● Entries on where items appear
++++++

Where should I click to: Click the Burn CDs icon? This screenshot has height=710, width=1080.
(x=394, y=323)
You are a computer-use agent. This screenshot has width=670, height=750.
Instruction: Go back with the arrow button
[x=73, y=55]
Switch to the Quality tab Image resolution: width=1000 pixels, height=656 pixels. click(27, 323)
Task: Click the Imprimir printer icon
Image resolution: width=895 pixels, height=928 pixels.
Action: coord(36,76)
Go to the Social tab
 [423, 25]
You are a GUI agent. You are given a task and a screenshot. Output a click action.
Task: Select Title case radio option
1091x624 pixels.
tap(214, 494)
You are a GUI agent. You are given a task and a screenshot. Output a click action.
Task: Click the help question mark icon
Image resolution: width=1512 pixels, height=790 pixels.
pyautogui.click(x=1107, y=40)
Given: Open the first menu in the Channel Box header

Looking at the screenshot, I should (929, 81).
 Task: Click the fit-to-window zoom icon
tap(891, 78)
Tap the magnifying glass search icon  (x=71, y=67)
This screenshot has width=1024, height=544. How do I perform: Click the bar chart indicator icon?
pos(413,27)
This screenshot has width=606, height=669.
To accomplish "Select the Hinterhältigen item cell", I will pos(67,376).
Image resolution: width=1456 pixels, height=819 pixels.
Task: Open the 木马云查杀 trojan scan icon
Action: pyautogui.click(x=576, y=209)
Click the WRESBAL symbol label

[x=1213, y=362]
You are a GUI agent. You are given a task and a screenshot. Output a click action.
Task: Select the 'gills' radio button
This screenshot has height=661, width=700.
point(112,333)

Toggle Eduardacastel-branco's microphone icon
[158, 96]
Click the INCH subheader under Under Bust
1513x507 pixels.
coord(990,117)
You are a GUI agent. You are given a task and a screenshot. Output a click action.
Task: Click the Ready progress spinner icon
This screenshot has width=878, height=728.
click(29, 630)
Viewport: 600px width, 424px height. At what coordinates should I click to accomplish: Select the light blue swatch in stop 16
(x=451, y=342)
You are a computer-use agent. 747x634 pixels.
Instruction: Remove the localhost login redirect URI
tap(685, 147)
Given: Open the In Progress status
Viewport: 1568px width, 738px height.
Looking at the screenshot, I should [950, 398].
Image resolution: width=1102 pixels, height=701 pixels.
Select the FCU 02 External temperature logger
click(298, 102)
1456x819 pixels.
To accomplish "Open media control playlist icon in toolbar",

++++++

● WHAT TO WORK ON
Reproduce the entries above word for word, from the very first line through the line that contains "pos(413,27)", including both ends.

● ANSWER TO THE PROBLEM
Where should I click to: Click the Burn CDs icon? This screenshot has height=710, width=1080.
(x=394, y=323)
You are a computer-use agent. This screenshot has width=670, height=750.
Instruction: Go back with the arrow button
[x=73, y=55]
Switch to the Quality tab Image resolution: width=1000 pixels, height=656 pixels. click(27, 323)
Task: Click the Imprimir printer icon
Image resolution: width=895 pixels, height=928 pixels.
Action: coord(36,76)
Go to the Social tab
 [423, 25]
You are a GUI agent. You are given a task and a screenshot. Output a click action.
Task: Select Title case radio option
1091x624 pixels.
tap(214, 494)
You are a GUI agent. You are given a task and a screenshot. Output a click action.
Task: Click the help question mark icon
Image resolution: width=1512 pixels, height=790 pixels.
pyautogui.click(x=1107, y=40)
Given: Open the first menu in the Channel Box header

Looking at the screenshot, I should (929, 81).
 Task: Click the fit-to-window zoom icon
tap(891, 78)
Tap the magnifying glass search icon  (x=71, y=67)
This screenshot has width=1024, height=544. How do I perform: Click the bar chart indicator icon?
pos(413,27)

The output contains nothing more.